# [Task instructions]
• 1. Translate this sentence from the imposter syndrome passage into Spanish: "In policy, diplomacy, and research environments, the pattern is especially common because work is highly verbal, peer-evaluated, and credential-dense."
• 2. Carry on the passage about imposter syndrome, starting after its final sentence.

# [Excerpted passage]

Imposter syndrome (sometimes called the imposter phenomenon) describes a persistent internal experience of intellectual self-doubt in which capable individuals attribute their success to luck, timing, or having "fooled" others rather than to their own ability. The term was introduced by psychologists Pauline Clance and Suzanne Imes in a 1978 paper studying high-achieving women, and has since been documented across genders, disciplines, and career stages.
In policy, diplomacy, and research environments, the pattern is especially common because work is highly verbal, peer-evaluated, and credential-dense. Junior researchers at think tanks, first-time Model UN delegates, graduate students presenting at conferences, and early-career diplomats often report:
- discounting positive feedback as politeness;
- over-preparing to compensate for perceived inadequacy;
- avoiding questions in committee or seminar settings for fear of "exposure";
- attributing fellowships, placements, or speaking invitations to diversity quotas or administrative error.

# [Data for analysis]

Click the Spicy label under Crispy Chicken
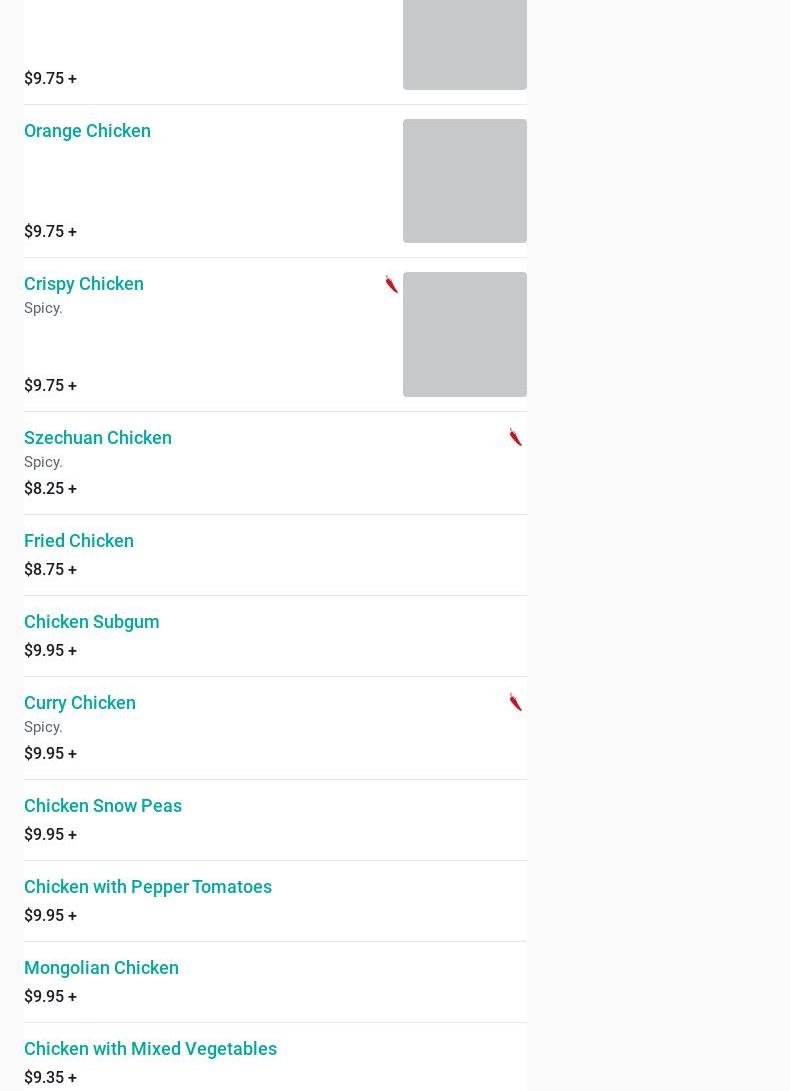[x=43, y=308]
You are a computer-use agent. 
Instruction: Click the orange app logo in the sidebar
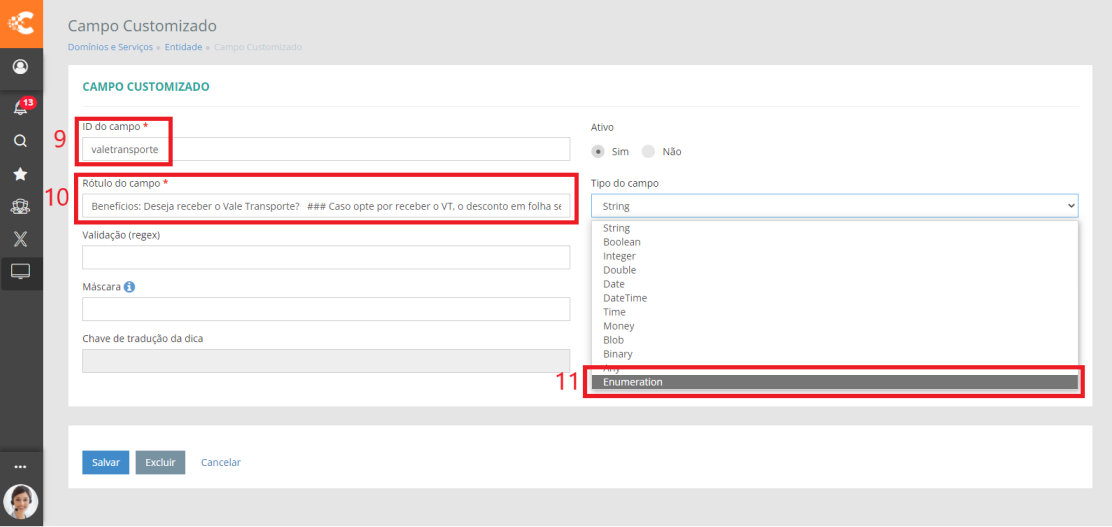(21, 23)
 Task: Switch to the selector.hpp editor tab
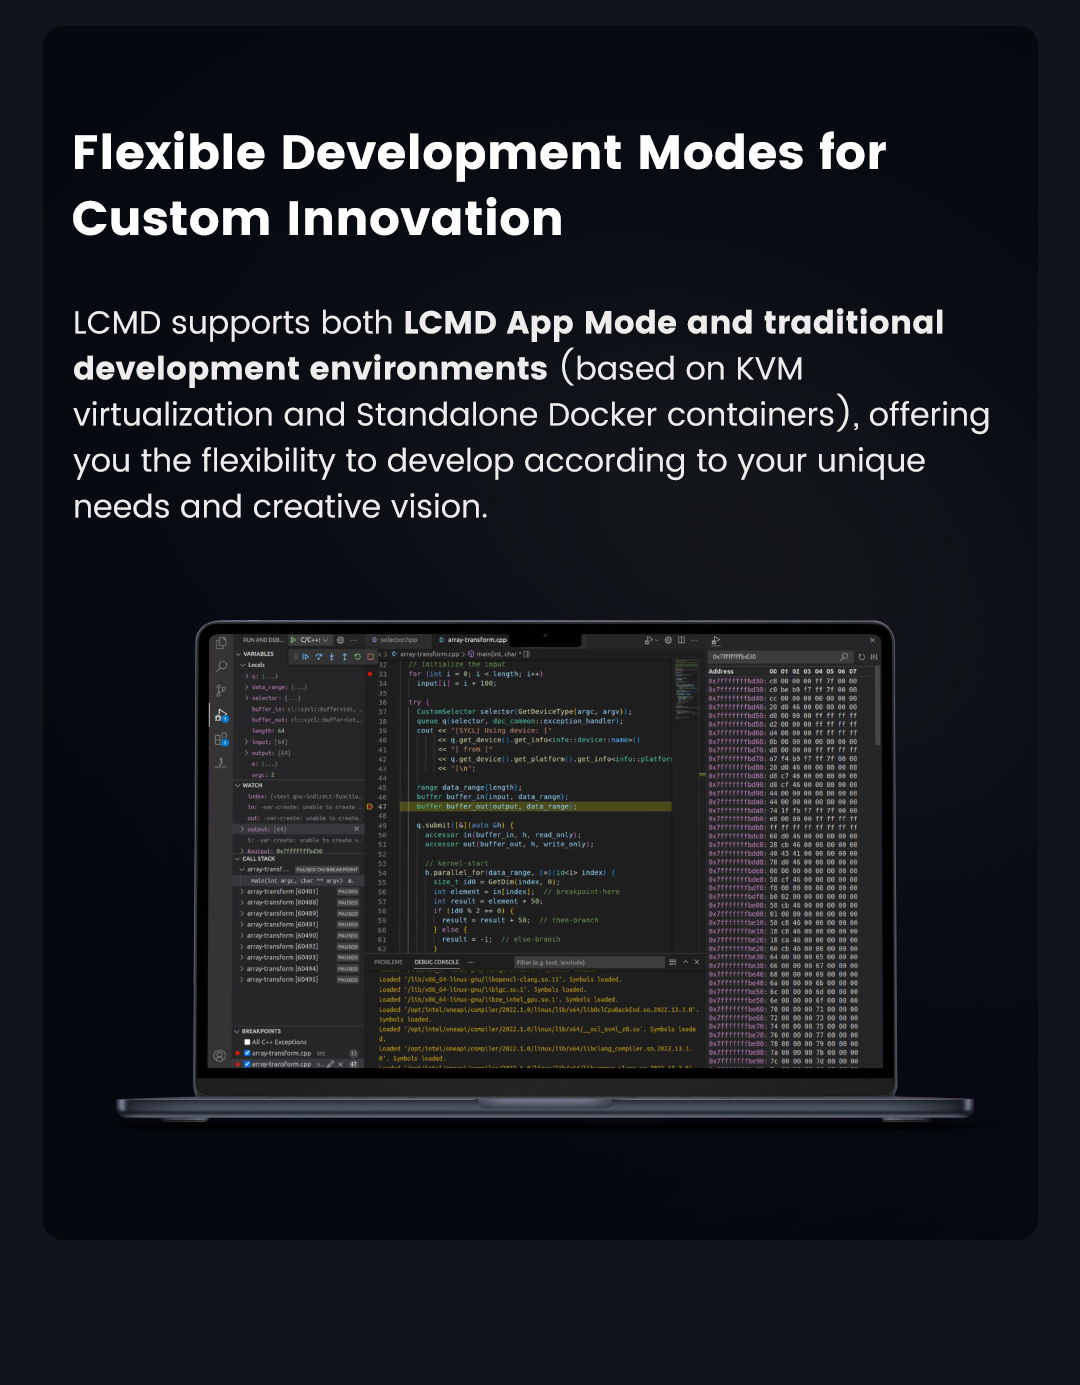398,640
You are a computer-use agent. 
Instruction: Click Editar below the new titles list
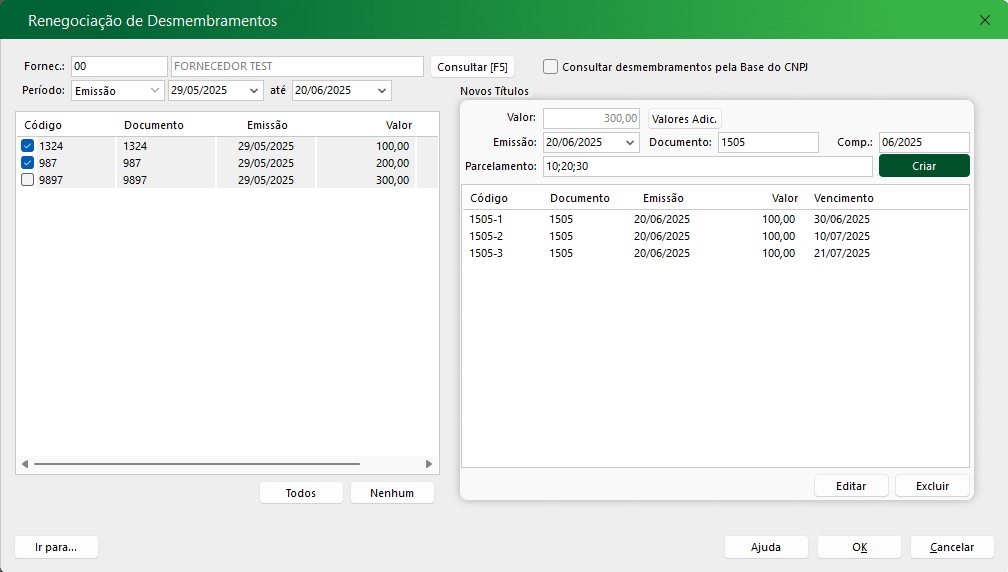click(x=850, y=486)
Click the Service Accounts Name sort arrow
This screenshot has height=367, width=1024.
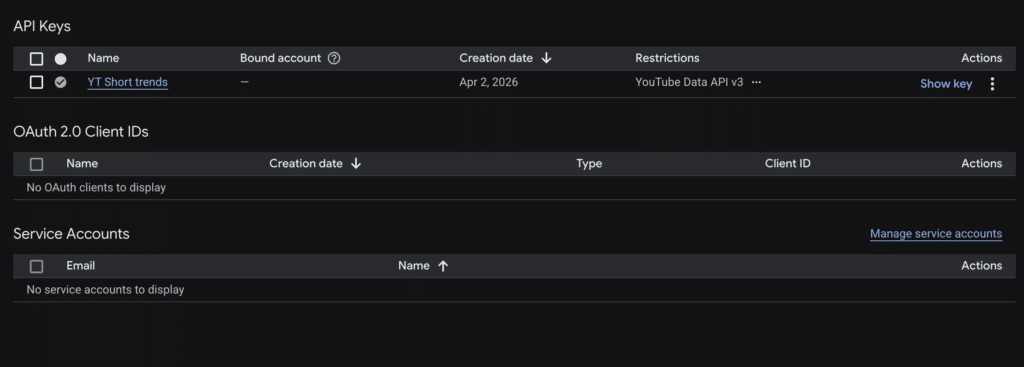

# [List of answers]
• 1. En los entornos de políticas públicas, diplomacia e investigación, el patrón es especialmente común porque el trabajo es muy verbal, evaluado por pares y denso en credenciales.

• 2.
It is not a clinical diagnosis in the DSM-5 or ICD-11, but rather a descriptive concept used in organizational psychology and mentoring literature. Clance later developed the Clance Impostor Phenomenon Scale (CIPS) in 1985 as a self-assessment instrument.
For MUN delegates and junior analysts, the practical relevance is twofold. First, recognizing the pattern can reduce its grip: research by Bravata et al. (2020), a systematic review published in the Journal of General Internal Medicine, found imposter feelings affect a wide majority of professionals at some point. Second, structural conditions — opaque promotion criteria, prestige hierarchies, underrepresentation — can amplify the experience independently of individual psychology, meaning institutional remedies (transparent feedback, mentorship, structured onboarding) matter alongside personal coping strategies.
Common counter-strategies include keeping a written record of substantive contributions, normalizing peer conversations about doubt, distinguishing competence from expertise, and treating preparation as a tool rather than a defense.
Example
A first-year analyst at a Washington think tank in 2023 publishes a well-received policy brief on Sahel security but privately attributes its reception to her supervisor's edits rather than her own research — a textbook expression of imposter syndrome.
Frequently asked questions
No. It is not listed in the DSM-5 or ICD-11. It is a descriptive concept from psychology research, first articulated by Clance and Imes in 1978, used to characterize a pattern of self-doubt rather than a disorder.